Tereddütlü bir cevap geldi: “Durum… öyle görünüyor.”
“Ama Leydi Sienna, yüksek büyülerde vücut zihne kıyasla daha dengesiz ve kusurludur. Zihin büyüye ince ayar yapsa bile vücut onu dengelemede başarısız olabilir, bu da bir tepkiye neden olabilir,” diye mantık yürüttü biri.
“Ben… benim böyle bir sorunum olmadı. Hiçbir zaman,” diye kekeledi Sienna, gözleri etrafta geziniyordu.
Bu tür sorunlarla karşılaşmadığından değildi. İnsan vücudu ne kadar eğitilmiş ve güçlendirilmiş olursa olsun zayıftı. Öte yandan mana, büyü yoluyla manipüle edildiğinde, uygulamasına bağlı olarak insanın fizikselliğini kolaylıkla aşabilir.
Yüksek seviyeli büyü kaçınılmaz olarak yüksek mana çıkışı içeriyordu ve bu tür bir büyünün her uygulandığında insan vücudu hasara maruz kalıyordu. Bir formül ne kadar kesin bir şekilde oluşturulsa ve bir büyü söylense de, tenin maruz kalacağı herhangi bir stresten tamamen kurtulmak imkansızdı.
Özellikle şimdi Sienna sadece bedeninde değil ruhunda da yaralar alıyordu.
vermouth'un açtığı yaralar onun Ebedi Delik'i uzun süre korumasını engelledi.
“Üç yüz yıl yaşayabilirdim ama bedenimi terk etmek çok radikal bir öneri. ve artık bedenim, her ne kadar sen et olarak adlandırsan da, mana ile hücresel seviyeye kadar yeniden yapılandırıldı,” dedi.
Yüksek çıkışlı mananın vücut üzerindeki yükü savaşçılar için de aynıydı. Onların durumunda, vücut, Özlerinin sıkı eğitimi yoluyla yeniden doğuş adı verilen bir metamorfoza uğradı. Mana ile bir olacaklar ve sonuç olarak vücut yeniden oluşturulacaktı.
Aynı şekilde Sienna da büyü yoluyla vücudunu yeniden oluşturmuştu. Bu nedenle, toplanmış Başbüyücülerin aksine, mana çıkışının bedeni üzerindeki etkisini nadiren hissediyordu.
Yine de bunun göz ardı edilemeyecek bir görüş olduğunu düşünüyordu. Dokuzuncu Çemberin ötesine ulaşmak bedeni terk etmeyi gerektiriyorsa… eğer saf bir ruh olmak gerekliyse…
'Yapmamayı tercih ederim…' Sienna sözlerini tamamladı.

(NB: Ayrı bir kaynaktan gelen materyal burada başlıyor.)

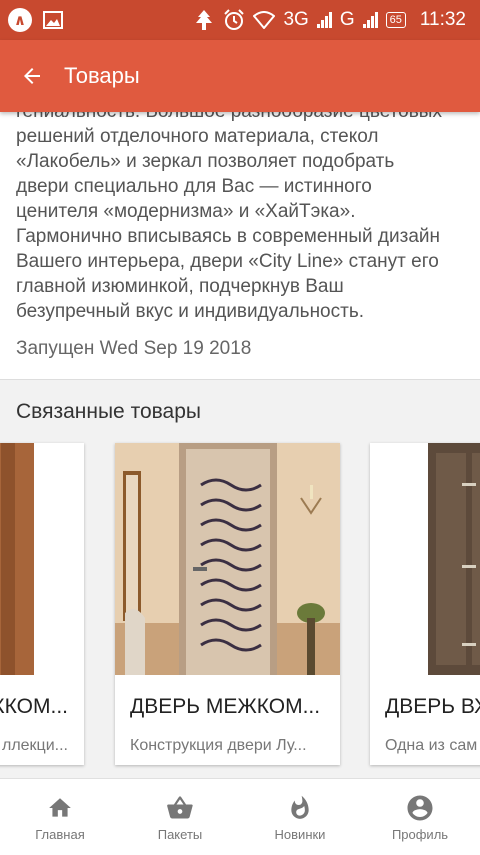 The image size is (480, 855). Describe the element at coordinates (60, 834) in the screenshot. I see `nav-label: Главная` at that location.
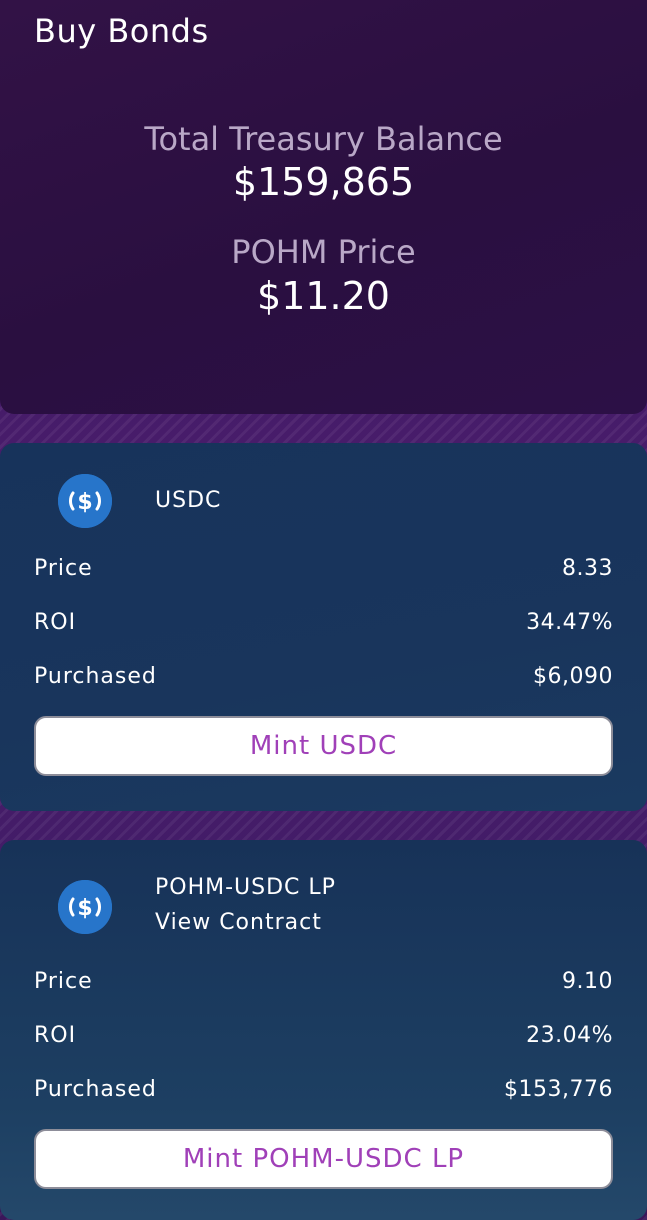  What do you see at coordinates (573, 676) in the screenshot?
I see `purchased-value: $6,090` at bounding box center [573, 676].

Fiziksel bir beden gerektiren pek çok şey vardı, değil mi…? Sienna mümkün olduğunca diğer seçenekleri araştırması gerektiğini düşündü.
“Bu ne cüret!” Sienna'yı bir tanrıçaya dönüştürme büyüsüyle ilgili hararetli tartışmanın ortasında Trempel'in yüzü aniden öfkeyle buruştu. Pencereden dışarı bakarken yumruğunu sıktı.
Bunu çok önceden fark etmiş olan Sienna, dışarıya bakmadan, “Boşver,” dedi.
“Ama Leydi Sienna…” diye söze başladı Trempel.
“Bilmiyormuş gibi davran.” Sienna homurdanarak önündeki sihirli kitabı inceledi.
Akron'un üst kat penceresinin dışında, uzakta kanatlarını çırpan bir yarasa vardı.
'de yeni roman bölümleri yayınlanıyor.